SI 544 – Introductory Statistics & Data Analysis
Right Click here to open this page in a new browser window instead of in the CTools frame
Office hours: Mondays 4-5PM, 3246C SI North. You can also sign up to go to lunch somewhere near West Hall most Tuesdays at noon. Signups are at this wiki page.
email: presnick@umich.edu
GSI: Jahna Otterbacher
Office hours: Mondays 7-9 PM in the DIAD and Wednesdays 4:30-5:30 in 3204 SI North .
email: jahna@umich.edu
Administrative Assistant: Sharon Mahoney 764-1858, mahoneys@umich.edu
This course teaches the fundamentals of statistics, that is the ability to describe data samples and draw inferences about the populations from which they were drawn. It should also sharpen individual intuition about how to read data, interpret data, and judge others’ claims about data.
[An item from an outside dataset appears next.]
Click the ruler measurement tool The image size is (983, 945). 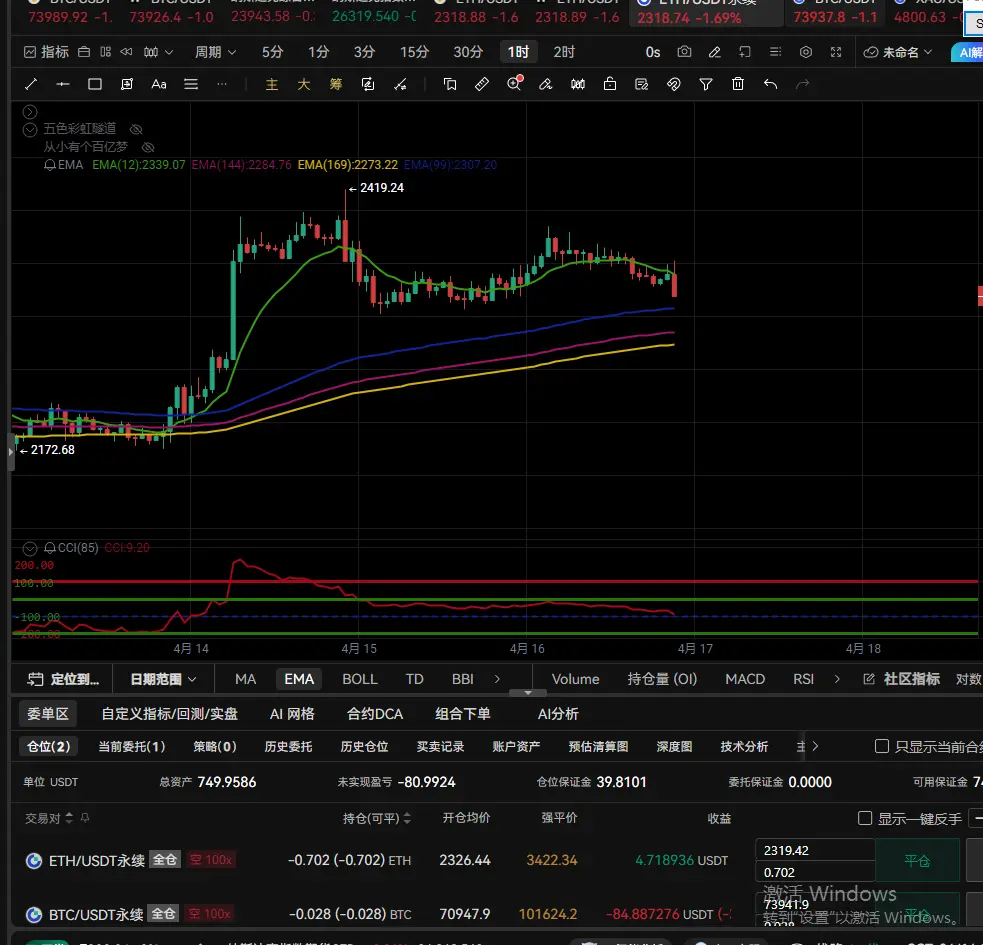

Specifically, at the end of this course students should be able to use computer-based statistics packages to:
This course should be useful to a wide variety of students both as preparation for more advanced courses and as a means to professional advancement. Throughout your life, you will need to make judgments based on data. This class is designed to help you do that. If you ever wanted to answer questions like “Are minorities being treated fairly?” or “How well do spam filters work?” then this class will help. Tools from statistics can help you rule out competing theories and judge the strength of relationships. It is not just about “the numbers” but rather thinking clearly about what data do and do not imply. Critical thinking about data is part of good citizenship in a modern society— for example, it was a pre-requisite for following some of the controversies during the 2000 U.S. presidential voting process and determining population counts after the most recent U.S. census.
Skills from this course will also guide you in many professional tasks. Here are some of the professional tasks that information professionals perform where they can make use of statistical analysis:
· Setting policies for sampling documents to save in archives
· Evaluating user interface alternatives
· Redesigning web sites based on usage history
· Assessing demand for potential new product or service offerings
· Estimating the cost of providing a service
· Evaluating the outcomes of programs and services
· Evaluating the effectiveness of products and government policies
· Collecting, summarizing, and interpreting trend data about organizations in a sector or industry
· Assessing an organization’s compliance with internal or government-imposed policies
· Presenting government statistical data to lay audiences
· Conducting academic research
Required:
· Statistics (2006) by McClave & Sincich (10th ed). Prentice Hall. (Note: For those who may wish to use the 9th edition that was used last year in this course, we have included the respective chapter/section and exercise numbers on the syllabus, to the extent possible.)
Recommended:
· Student solutions manual (for odd-numbered exercises). Comes packaged with the 10th edition textbook.
We’ll try to do as little calculation as possible by hand, though you might have to dust off your multiplication tables for the first couple weeks, to get the feel of things.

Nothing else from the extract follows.